While employers scramble to stay afloat by cutting expenses during Covid, employees of some organizations may find their 401(k) match has been suspended.  

Many businesses are facing a limited cash flow and this in turn can lead to a tightening of expenses leaving your 401(k) match as a potential target.  Sarah O’Brien shares in a CNBC personal finance article, “employers are exploring how to trim their obligations to those plans without violating federal regulations” (O’Brien, 2020).

401(k) plan basics

Many are familiar with the basics of how a 401(k) plan works from the employees perspective.  The employee makes pre-tax contribution and receives an employer match with earnings being allowed to grow tax deferred until distributed.  However, not everyone knows why employers find setting up a 401(k) plan to be such an attractive opportunity.  When employers set up a 401(k) plans they can make contributions and receive matches from the business just like the employees.  In 2020, 401(k) max annual contributions is set at $57,000 with a $6500 catch up for those age 50 and over.  They also receive certain tax credits for establishing the plan and their matching dollars generate a tax deduction (Lots of Benefits – when you set up an employee retirement plan).  Certain testing is required to assure the plan is not favoring only the top earners of the firm.  
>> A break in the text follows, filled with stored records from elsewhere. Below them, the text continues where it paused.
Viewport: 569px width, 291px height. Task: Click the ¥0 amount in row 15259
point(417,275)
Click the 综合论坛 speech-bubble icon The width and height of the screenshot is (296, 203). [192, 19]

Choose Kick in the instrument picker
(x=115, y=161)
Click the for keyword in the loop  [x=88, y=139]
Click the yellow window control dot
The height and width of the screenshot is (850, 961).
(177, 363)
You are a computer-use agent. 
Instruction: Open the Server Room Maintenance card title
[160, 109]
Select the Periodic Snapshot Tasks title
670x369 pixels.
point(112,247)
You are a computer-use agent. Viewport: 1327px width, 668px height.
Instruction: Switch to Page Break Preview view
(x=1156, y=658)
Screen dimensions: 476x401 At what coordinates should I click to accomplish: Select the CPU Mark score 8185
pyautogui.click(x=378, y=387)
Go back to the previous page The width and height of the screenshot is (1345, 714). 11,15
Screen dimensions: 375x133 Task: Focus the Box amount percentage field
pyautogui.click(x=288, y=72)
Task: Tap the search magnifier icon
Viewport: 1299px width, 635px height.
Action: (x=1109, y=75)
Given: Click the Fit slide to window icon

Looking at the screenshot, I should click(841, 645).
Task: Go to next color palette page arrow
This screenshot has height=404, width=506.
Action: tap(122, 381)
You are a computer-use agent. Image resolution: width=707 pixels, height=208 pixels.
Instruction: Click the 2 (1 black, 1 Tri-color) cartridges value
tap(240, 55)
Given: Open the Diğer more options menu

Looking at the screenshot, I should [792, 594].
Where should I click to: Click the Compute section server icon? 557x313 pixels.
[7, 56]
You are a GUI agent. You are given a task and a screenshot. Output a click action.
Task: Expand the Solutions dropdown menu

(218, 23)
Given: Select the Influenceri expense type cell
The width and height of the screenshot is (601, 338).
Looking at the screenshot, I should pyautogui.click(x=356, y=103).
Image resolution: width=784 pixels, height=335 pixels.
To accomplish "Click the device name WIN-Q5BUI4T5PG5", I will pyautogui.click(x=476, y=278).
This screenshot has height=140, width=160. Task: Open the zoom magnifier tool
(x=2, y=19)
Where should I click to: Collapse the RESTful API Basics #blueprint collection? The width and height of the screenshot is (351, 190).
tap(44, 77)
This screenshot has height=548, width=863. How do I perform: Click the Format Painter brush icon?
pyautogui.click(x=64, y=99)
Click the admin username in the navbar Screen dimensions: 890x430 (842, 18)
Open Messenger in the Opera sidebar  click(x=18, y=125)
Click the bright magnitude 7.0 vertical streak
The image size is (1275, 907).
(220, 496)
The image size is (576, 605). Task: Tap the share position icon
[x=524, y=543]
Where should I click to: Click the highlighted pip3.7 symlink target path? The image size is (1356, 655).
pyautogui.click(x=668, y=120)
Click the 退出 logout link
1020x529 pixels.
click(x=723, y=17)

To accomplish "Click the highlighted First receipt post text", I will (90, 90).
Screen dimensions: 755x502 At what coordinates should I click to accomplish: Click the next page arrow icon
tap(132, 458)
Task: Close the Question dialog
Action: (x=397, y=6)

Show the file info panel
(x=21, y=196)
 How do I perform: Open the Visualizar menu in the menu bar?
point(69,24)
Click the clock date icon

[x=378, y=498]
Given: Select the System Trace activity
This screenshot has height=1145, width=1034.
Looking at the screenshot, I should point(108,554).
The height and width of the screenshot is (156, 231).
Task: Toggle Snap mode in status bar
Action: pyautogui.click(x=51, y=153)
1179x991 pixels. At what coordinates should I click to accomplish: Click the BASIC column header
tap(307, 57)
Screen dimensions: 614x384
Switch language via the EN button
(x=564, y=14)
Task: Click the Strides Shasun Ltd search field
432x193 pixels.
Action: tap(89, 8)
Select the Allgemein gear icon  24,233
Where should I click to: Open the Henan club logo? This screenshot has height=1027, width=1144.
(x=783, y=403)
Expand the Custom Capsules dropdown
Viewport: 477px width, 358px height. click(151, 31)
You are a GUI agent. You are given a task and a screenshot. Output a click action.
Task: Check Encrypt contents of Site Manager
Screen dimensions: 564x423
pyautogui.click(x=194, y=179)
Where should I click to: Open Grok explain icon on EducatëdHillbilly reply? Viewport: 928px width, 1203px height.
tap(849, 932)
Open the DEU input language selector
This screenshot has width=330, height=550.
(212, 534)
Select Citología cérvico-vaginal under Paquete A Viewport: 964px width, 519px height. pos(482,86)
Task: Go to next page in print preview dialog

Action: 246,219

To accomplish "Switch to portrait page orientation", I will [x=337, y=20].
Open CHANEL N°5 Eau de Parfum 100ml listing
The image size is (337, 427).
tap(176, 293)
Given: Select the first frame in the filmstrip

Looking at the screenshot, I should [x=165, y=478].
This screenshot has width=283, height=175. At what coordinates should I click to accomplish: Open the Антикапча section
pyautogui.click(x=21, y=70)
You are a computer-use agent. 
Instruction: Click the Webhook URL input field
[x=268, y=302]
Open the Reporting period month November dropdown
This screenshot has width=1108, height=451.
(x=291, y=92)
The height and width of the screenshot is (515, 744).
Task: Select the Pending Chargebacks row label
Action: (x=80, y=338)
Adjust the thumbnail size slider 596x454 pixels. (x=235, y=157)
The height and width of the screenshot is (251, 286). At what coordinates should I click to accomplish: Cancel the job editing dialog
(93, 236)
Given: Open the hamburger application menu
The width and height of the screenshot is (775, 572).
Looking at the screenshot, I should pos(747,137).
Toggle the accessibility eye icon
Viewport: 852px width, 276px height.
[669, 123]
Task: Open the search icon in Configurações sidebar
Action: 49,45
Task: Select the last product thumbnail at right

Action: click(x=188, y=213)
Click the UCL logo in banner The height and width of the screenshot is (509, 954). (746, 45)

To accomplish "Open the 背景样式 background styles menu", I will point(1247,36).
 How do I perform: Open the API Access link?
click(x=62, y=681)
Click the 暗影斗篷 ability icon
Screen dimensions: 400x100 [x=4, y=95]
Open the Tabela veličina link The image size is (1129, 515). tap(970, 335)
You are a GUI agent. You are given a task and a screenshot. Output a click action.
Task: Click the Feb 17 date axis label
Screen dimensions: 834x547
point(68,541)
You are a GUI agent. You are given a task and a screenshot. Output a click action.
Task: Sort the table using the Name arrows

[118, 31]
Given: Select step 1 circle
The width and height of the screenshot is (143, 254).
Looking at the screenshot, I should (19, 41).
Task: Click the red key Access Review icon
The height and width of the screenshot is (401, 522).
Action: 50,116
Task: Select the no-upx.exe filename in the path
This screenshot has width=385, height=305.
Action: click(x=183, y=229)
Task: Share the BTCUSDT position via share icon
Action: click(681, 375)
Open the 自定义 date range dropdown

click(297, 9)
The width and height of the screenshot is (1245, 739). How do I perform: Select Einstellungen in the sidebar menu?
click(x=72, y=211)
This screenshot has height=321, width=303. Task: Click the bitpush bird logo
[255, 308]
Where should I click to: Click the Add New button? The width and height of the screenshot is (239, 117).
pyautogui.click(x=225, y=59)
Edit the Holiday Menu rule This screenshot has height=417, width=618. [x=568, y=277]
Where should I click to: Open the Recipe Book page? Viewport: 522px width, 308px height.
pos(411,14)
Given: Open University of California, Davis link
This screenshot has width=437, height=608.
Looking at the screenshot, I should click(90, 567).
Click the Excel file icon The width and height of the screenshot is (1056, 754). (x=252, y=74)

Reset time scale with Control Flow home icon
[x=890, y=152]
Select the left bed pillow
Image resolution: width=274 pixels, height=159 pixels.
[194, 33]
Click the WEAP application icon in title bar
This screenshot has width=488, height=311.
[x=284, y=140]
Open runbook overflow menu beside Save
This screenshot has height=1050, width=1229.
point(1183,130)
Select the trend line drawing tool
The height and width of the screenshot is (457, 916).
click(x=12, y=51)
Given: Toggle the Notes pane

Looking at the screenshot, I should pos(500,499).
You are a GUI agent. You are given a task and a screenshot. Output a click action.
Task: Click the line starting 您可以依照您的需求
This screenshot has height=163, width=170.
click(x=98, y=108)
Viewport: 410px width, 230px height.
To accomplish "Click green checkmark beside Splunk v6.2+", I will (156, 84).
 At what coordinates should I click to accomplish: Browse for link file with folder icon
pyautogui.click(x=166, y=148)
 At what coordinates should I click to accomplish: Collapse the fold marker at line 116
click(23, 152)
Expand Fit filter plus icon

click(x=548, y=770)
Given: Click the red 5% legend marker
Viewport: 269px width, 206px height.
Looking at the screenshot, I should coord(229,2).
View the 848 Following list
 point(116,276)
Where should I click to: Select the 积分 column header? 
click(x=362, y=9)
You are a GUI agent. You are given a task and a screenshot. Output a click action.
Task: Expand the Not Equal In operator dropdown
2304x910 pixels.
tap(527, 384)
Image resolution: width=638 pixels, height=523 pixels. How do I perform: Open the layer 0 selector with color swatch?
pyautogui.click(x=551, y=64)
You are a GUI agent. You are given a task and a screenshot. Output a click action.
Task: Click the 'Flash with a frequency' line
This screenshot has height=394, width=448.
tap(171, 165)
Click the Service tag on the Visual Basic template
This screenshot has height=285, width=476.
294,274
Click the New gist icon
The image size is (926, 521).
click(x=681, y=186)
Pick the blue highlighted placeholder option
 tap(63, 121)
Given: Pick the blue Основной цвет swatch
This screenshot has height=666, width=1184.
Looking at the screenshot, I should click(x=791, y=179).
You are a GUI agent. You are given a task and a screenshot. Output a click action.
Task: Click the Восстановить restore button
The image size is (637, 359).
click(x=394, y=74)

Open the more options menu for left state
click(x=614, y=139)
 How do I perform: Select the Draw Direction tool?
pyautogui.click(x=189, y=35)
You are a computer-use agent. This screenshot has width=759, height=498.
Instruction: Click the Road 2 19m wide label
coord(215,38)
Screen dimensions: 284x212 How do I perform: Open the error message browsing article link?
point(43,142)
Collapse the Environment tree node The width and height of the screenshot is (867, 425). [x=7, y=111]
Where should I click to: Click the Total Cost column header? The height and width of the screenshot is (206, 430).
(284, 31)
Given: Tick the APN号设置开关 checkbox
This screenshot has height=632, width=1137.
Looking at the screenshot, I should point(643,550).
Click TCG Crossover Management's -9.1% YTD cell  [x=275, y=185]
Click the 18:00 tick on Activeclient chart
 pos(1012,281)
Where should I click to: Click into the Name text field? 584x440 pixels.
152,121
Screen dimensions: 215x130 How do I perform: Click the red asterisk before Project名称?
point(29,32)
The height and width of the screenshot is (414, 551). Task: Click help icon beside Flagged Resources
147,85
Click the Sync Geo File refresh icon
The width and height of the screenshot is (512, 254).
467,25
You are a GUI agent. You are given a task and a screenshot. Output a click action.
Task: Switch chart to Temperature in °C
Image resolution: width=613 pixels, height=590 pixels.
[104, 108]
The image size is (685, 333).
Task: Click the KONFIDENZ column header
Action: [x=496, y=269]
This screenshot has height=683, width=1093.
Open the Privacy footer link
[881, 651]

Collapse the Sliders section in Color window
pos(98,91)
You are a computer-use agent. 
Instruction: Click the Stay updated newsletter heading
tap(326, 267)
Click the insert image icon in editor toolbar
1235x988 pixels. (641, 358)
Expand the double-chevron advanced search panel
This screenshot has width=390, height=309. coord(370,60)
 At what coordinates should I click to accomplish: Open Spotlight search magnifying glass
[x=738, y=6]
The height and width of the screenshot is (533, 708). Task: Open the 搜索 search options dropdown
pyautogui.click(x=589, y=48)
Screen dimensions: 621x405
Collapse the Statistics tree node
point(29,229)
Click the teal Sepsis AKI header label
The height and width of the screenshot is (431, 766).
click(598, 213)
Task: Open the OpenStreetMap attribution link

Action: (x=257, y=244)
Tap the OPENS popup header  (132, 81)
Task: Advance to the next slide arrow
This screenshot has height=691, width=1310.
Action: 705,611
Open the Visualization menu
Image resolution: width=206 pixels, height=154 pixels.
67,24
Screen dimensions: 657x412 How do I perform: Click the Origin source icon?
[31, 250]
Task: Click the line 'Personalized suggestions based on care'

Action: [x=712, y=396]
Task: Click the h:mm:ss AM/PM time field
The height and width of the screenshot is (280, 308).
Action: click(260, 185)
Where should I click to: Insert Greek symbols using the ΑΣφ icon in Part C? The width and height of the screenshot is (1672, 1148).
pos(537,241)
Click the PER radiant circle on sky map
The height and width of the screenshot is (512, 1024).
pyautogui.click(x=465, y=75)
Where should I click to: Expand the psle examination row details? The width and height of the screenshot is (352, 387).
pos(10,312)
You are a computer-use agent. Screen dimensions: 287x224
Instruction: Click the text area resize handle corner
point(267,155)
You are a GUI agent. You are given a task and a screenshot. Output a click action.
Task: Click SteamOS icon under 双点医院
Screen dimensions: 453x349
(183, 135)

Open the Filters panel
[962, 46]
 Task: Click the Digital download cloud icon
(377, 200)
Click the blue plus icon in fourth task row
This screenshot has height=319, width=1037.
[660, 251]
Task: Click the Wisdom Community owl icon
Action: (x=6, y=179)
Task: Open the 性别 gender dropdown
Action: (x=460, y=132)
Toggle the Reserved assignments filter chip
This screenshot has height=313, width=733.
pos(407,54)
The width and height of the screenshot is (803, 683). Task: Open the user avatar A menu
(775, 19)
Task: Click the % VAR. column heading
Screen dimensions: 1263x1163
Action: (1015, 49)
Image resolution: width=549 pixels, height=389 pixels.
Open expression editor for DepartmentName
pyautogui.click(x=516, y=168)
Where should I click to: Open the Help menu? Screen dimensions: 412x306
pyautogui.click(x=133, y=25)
To further illuminate why the 401(k) match is so important, in a recent MarketWatch article by Alicia H. Munnell, she explains the, “presence of an employer match produces a large initial return on the employee’s contribution that supplements the benefits of tax deferral and encourages participation”.  More simply put, it can be a great tool for retaining talent.  But what happens if your employer has to make changes to the plan due to an economic cash squeeze.  They may consider suspending the 401(k) match.  

Can they do this?

Yes, your employer can and may indeed suspend your 401(k).  Your employer should first give you, the plan participant, 30 days notice of their intent to suspend (O’Brien, 2020).  IRS Notice 2020-52 acknowledges and indicates, “During the ongoing COVID-19 pandemic, many employers are facing unexpected financial challenges.  The Treasury Department and IRS have received comments that, as a result of these unexpected financial challenges, employers may need to reduce or suspend contributions under their safer harbor plans in order to satisfy payroll and other operating costs” (Internal Revenue Service 2020). 

How long should you expect the suspension to last?  The practice of 401(k) match suspension has happened before and as recently as the 2008/2009 financial crisis.  Back then, more employers announced they would be cutting or suspending their 401(k) match, but not all made this implementation.  It has been found that “plan sponsors who actually did cut or reduce the employer contribution restored it fairly quickly” (Wallace, 2020).  This is encouraging if you are trying to gauge what we are experiencing today, but similar results may or may not apply.    

Your options

Often while employees are being encouraged to sign up for their employers 401(k) plan they hear phrases like, take advantage of the plan, your employer is providing you with free money.  While a suspension of employer matching is going to put the breaks on these additional funds being added to your retirement account, it is usually not advised to stop contributing on your own.  Think about this, the suspension of your 401(k) match is due to the economic down turn.  When the economy is down, you may be buying shares at a reduced price, so this actually may be the ideal time to increase your contributions, not reduce (Wallace, 2020).  Of course you need to assess your cash flow first to see if this is a feasible strategy.  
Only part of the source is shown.